Du centre de détention de Port Isabel, au Texas, Gabar Choli, un cinéaste kurde de 41 ans, partage son parcours traumatisant. Dans un témoignage poignant, il évoque les cris assourdissants, les coups et les périodes d’isolement qui ont marqué son expérience. Mais ce qui l’a profondément affecté, ce sont les épisodes d’alimentation forcée qui lui ont été infligés durant sa détention.
EN BREF
- Gabar Choli a subi des épisodes d’alimentation forcée pendant sa détention.
- Arrêté en février 2025, il avait demandé l’asile aux États-Unis.
- Il dénonce le traitement des demandeurs d’asile dans les centres de détention.
Après avoir entamé une grève de la faim durant dix-neuf jours, il raconte avoir été immobilisé par plusieurs gardes, qui ont introduit une sonde par son nez jusqu’à son estomac. « C’était une douleur que je n’avais jamais ressentie de ma vie, raconte-t-il. Ça brûlait tout le long de mon estomac. » Il précise que jusqu’à deux litres de liquide pouvaient lui être administrés en une vingtaine de minutes, parfois deux fois par jour, ce qui a exacerbé son état physique et émotionnel.
Gabar Choli a été arrêté lors d’un rendez-vous avec l’ICE, la police de l’immigration américaine, après avoir demandé l’asile. En 2022, il avait quitté le Canada, craignant pour sa vie suite à des menaces reçues en raison de ses films engagés. Lors de son placement dans un centre de détention en Californie, il a refusé de signer un document autorisant son expulsion vers l’Iran, qu’il considérait comme une menace sérieuse pour sa sécurité.
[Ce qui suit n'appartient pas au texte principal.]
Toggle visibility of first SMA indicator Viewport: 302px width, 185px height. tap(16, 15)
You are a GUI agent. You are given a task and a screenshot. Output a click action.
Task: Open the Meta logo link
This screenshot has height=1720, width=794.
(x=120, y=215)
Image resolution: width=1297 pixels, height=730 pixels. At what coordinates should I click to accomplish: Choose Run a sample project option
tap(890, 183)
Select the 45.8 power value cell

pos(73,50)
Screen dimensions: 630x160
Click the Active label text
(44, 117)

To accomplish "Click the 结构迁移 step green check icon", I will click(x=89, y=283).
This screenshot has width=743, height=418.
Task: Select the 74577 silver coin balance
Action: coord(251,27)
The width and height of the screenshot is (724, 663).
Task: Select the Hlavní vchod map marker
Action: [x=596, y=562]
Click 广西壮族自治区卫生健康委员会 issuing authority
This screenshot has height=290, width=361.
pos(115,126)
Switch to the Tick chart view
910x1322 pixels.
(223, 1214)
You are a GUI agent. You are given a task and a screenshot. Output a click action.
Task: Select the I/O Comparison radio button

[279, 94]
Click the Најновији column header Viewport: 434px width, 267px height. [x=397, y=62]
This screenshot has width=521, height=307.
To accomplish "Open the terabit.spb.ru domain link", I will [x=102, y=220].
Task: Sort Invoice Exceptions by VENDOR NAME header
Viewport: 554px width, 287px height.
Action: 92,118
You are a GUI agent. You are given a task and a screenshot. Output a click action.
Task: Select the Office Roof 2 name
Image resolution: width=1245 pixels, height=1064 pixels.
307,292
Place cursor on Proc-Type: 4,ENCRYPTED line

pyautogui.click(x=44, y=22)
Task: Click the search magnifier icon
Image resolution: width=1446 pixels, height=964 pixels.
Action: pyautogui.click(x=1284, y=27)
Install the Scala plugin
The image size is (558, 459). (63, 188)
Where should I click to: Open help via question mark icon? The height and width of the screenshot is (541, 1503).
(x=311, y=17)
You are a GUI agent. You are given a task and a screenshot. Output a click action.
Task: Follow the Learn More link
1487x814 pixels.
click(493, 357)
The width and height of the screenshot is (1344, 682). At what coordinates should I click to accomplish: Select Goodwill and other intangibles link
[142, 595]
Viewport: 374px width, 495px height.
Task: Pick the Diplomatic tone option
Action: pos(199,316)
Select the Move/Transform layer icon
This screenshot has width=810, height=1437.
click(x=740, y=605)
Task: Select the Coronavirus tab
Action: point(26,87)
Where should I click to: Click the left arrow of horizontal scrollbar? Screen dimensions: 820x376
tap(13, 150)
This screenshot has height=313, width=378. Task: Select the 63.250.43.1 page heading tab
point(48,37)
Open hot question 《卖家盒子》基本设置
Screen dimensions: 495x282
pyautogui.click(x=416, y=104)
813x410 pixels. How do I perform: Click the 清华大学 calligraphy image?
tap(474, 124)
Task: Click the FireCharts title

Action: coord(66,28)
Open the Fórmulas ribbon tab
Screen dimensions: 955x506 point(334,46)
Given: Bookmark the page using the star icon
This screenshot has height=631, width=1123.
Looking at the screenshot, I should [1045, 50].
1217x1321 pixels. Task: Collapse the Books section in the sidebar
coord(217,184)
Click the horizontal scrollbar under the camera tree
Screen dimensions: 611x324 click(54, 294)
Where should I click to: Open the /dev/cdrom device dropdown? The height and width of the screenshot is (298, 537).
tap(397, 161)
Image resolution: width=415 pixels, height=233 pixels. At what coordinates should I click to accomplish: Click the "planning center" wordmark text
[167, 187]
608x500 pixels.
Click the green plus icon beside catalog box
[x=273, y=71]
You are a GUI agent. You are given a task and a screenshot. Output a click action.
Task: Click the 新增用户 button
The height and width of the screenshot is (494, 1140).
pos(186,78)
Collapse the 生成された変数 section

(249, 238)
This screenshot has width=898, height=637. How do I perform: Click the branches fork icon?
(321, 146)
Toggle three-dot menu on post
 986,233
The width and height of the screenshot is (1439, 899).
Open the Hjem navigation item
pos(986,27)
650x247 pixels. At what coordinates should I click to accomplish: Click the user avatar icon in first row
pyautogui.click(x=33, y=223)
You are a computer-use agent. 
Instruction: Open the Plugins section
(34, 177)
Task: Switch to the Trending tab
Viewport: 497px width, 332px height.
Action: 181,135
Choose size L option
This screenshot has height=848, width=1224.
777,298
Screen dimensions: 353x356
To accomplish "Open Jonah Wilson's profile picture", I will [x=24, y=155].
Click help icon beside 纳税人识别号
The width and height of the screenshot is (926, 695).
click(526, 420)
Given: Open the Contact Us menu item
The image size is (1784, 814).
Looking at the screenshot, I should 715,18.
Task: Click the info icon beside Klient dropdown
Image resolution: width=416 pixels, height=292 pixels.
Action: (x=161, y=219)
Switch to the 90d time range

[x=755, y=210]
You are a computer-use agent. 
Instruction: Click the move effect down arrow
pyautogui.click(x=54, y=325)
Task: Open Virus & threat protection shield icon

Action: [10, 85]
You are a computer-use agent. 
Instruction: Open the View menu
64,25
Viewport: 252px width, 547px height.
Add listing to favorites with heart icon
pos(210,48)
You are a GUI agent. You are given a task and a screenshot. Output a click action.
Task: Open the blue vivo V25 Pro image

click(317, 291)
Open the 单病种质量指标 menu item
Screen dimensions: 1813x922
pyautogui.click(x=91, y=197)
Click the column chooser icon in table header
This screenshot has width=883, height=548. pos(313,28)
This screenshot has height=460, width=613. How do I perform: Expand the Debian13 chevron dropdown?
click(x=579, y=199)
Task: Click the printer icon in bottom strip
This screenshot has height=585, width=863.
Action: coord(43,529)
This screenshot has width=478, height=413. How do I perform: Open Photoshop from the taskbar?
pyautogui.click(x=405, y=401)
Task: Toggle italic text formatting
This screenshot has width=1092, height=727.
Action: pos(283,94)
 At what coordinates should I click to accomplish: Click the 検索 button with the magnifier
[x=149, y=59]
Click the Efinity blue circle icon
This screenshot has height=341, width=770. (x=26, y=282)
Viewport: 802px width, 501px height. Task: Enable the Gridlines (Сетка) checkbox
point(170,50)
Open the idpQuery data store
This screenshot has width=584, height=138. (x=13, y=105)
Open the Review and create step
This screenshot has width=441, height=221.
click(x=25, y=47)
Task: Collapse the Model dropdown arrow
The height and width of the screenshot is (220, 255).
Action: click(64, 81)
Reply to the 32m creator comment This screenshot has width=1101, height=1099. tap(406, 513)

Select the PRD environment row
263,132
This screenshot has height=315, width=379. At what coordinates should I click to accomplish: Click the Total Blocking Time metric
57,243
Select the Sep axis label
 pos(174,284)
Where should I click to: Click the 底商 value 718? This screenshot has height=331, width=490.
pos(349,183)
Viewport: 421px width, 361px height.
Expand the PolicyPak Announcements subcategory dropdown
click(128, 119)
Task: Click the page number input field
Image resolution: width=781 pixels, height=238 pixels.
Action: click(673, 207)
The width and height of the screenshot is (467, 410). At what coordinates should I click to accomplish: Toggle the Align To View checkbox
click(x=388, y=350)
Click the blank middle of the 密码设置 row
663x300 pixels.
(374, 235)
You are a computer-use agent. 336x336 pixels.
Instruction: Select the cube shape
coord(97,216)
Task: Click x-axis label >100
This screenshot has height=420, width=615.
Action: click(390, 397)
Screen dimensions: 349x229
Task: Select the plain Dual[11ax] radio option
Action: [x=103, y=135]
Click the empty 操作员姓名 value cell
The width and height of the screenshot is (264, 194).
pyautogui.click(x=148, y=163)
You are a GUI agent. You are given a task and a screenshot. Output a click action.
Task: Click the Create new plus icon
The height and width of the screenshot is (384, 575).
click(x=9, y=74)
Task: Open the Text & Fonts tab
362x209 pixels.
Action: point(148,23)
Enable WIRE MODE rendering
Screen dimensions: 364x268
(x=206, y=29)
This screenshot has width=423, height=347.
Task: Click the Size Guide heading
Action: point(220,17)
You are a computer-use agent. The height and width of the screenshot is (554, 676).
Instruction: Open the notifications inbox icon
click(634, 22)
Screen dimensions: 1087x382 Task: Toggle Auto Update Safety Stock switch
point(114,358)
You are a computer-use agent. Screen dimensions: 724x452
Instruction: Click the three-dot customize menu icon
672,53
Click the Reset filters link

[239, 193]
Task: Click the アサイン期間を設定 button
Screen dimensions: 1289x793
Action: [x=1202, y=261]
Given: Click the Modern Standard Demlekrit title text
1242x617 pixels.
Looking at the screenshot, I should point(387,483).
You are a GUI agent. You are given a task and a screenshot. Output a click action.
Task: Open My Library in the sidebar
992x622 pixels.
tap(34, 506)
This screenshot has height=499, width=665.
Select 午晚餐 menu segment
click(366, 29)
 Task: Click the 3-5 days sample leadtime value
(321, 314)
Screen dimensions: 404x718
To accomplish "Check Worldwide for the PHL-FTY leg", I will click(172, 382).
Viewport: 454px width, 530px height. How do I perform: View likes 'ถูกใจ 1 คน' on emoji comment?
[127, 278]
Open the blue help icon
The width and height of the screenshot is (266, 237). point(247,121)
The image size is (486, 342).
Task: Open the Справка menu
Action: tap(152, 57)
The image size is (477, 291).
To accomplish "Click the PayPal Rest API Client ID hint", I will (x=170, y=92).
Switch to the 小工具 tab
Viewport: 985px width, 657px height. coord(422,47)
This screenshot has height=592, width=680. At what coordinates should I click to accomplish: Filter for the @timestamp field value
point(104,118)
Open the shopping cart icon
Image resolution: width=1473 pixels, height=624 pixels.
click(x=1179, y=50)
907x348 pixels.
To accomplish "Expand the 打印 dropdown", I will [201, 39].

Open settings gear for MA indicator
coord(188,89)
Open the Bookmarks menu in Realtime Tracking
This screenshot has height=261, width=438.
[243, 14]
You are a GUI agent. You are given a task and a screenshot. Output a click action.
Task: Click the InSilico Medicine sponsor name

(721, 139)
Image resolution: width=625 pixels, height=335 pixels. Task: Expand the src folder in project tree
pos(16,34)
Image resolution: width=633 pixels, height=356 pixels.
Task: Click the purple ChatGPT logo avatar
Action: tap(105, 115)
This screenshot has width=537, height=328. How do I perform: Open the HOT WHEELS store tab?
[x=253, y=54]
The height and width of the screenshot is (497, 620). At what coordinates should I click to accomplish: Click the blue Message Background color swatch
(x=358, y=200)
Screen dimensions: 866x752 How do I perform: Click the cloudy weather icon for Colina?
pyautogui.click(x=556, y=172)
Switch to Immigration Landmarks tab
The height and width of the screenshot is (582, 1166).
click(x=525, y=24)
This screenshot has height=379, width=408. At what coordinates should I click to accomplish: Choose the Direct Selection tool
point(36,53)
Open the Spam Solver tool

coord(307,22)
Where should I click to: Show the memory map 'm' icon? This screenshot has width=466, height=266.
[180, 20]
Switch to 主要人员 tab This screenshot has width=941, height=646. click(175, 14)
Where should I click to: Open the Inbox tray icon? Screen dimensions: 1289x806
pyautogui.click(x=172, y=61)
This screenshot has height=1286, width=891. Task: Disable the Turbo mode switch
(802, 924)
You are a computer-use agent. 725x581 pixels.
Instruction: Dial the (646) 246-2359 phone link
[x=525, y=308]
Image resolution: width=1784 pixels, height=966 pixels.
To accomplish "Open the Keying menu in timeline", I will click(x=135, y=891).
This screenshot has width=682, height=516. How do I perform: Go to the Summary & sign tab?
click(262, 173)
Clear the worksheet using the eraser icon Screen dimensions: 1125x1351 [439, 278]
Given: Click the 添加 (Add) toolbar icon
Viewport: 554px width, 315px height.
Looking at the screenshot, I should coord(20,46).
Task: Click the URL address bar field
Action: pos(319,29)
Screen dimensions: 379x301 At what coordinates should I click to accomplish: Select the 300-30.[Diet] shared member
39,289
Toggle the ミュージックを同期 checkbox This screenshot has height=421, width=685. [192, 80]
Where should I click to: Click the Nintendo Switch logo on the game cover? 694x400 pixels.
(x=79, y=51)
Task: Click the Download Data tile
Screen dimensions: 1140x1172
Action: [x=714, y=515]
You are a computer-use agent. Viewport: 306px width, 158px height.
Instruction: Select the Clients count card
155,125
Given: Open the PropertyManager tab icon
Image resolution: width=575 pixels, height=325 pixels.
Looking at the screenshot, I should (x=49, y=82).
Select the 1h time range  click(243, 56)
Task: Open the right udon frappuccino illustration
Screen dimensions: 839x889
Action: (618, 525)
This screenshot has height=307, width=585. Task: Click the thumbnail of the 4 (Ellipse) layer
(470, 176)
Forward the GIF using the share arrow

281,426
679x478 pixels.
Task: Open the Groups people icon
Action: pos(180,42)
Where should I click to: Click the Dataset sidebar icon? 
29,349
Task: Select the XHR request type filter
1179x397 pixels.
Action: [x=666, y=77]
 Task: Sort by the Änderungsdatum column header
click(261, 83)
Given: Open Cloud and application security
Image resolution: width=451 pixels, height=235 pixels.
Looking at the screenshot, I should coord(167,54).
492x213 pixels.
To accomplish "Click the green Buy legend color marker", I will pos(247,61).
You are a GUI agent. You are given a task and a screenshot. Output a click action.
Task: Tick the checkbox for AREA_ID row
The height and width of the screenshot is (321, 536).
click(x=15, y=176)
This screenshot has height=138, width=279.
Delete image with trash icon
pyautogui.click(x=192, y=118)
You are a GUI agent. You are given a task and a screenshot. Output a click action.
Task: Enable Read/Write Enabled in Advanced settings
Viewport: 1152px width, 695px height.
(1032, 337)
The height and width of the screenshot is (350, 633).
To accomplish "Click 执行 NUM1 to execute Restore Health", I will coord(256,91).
Après plusieurs semaines de grève de la faim, il a été transféré au Texas, où il a été soumis à des traitements autorisés par des décisions judiciaires. Aux États-Unis, l’alimentation forcée peut être ordonnée lorsqu’un détenu est en danger de mort ou risque de subir des séquelles irréversibles. Cette pratique est vivement critiquée par de nombreuses organisations de défense des droits humains et des associations médicales.
Le 6 janvier dernier, Gabar Choli a été expulsé vers le Canada. Aujourd’hui, il souffre de complications physiques liées aux conditions de détention qu’il a subies. Dans son témoignage, il souhaite sensibiliser sur le sort des demandeurs d’asile en détention, affirmant que « aucun humain ne mérite d’être forcé comme ça ». Son récit met en lumière les défis et les souffrances endurées par ceux qui cherchent refuge, souvent au péril de leur intégrité physique et mentale.
En dénonçant ces pratiques, Gabar Choli appelle à une réflexion sur le traitement des demandeurs d’asile et sur les conditions de vie dans les centres de détention américains. Son histoire, bien que personnelle, soulève des questions cruciales sur les droits humains et la dignité des personnes en quête de sécurité.